Yeah, I think, obviously, we are looking to see growth from that number as we have more foundational sites, the average will definitely move up. But again, we have seen a slowdown in cases, especially in Europe. And as of this morning, we’ve seen some cases being canceled in the U.S. as well. So there will be some impact there, but it’s hard to say, but in the aggregate, our goal is to improve on that average and keep driving that number up.

Jeffrey Cohen

Great. And one for you, Brett. Could you talk about--so the interest expense has gone to 0 now. Is that correct?

Brett Farabaugh

Yeah. We paid off that facility, so that should be correct going forward.

Jeffrey Cohen

Okay, got it. And then lastly, I guess, for either you, could you give me a little more flavor as far as the OpEx going forward? I know that Q4 was approximately $14 million. I know that you stated you’d be off was it 30% or 35% from 2019 levels? Could you give us a kind of hone-in number for us, how things may pan out over the year?

Anthony Fernando

Yes, Jeff. So I think, I mean, we’ve taken a look at all the different functions. And, and really, the goal is to reduce the cash burn. t’s from deferment--we need primarily focused on some headcount reductions in the direct sales and commercial organization. And then most recently, we’ve looked to flatten the organization as much as we can. So I think if you look at the numbers for 2019, assuming 30-35% reduction in cash, I think that’s kind of what we are projecting for this year.

Jeffrey Cohen

Okay, got it. And then as far as the ISU units being added on to existing systems, will you be looking for a further payment on software and hardware? Or for systems that are built ready to be placed, you would be including that in rates for leasing or per procedure?

Anthony Fernando

Yes. So initially, Jeff, we’ll be placing these systems and getting utilization from it. But as we add more advanced features in the future, then we will look to come up with a commercial model on how best to monetize this technology. That’s kind of a whole--that's kind of one of the reasons why we want to do a pilot launch and try to learn about how best to monetize it in the future. But initially, we will be placing them.

Jeffrey Cohen

Okay. And I guess, at this point, I, I won’t ask you about conference presentations or podium presentations because they’re on there--not on the short-term schedule. But I imagine there are some studies ongoing.

Anthony Fernando

Yes. No, I mean, as soon as these come up, we’ll be looking forward to participating, but given the uncertainties now, it’s hard to kind of talk about what’s next.

Jeffrey Cohen

Okay, perfect. That does it for me. Thanks for taking the questions.

Anthony Fernando

Thank you, Jeff.

Operator

Thank you. That concludes our question and answer session for today.

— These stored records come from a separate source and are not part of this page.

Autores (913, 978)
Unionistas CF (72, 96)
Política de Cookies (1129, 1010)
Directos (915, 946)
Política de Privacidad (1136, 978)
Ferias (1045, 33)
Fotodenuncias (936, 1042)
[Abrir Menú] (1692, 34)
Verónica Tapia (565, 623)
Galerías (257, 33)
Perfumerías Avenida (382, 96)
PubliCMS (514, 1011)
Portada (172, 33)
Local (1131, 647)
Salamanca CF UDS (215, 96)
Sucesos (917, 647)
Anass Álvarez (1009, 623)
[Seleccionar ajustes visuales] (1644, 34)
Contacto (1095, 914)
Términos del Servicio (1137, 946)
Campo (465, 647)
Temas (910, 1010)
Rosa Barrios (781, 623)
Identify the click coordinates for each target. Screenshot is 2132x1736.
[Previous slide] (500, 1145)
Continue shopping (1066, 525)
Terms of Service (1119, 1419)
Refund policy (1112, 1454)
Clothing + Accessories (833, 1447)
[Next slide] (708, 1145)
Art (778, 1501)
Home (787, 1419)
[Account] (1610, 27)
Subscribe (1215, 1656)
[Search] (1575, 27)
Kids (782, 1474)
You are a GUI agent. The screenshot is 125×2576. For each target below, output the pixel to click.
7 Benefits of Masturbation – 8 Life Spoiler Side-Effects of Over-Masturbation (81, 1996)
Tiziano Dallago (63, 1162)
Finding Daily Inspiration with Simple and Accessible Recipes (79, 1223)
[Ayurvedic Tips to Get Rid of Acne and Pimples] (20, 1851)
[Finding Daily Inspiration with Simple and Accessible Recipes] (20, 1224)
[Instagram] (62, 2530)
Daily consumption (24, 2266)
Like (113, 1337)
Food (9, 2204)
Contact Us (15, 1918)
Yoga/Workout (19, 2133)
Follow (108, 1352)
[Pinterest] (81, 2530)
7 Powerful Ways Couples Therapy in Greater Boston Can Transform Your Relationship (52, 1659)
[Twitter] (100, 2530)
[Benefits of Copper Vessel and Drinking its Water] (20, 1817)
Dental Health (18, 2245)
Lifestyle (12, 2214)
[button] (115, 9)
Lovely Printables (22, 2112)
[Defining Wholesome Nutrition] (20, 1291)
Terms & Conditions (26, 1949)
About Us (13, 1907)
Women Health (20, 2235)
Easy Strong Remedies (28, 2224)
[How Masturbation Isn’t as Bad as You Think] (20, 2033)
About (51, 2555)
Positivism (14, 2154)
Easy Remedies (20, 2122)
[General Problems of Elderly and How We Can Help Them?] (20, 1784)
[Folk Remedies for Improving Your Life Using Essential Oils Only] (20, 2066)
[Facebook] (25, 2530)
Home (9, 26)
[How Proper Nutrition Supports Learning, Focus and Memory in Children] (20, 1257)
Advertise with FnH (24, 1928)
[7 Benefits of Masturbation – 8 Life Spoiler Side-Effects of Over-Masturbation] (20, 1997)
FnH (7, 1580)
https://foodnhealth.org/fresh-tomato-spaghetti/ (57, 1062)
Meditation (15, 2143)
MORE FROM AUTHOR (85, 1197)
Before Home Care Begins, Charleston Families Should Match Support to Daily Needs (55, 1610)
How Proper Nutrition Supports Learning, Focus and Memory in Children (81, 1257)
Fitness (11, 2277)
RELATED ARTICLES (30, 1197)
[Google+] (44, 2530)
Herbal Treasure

I will now turn the call back over to Mr. Fernando.

Anthony Fernando

Thank you all for taking the time to join us today. I hope we have conveyed to you the strong foundation we have built, the significant progress we have made since November, and I also--what we need to do in 2020 to continue to position ourselves for commercial success. I will assure you that I along with the other members of the TransEnterix team are committed to achieving our goals. Thank you again for joining us and for your support of TransEnterix.

Operator

Ladies and gentlemen, this concludes today’s conference call. Thank you for participating. You may now disconnect.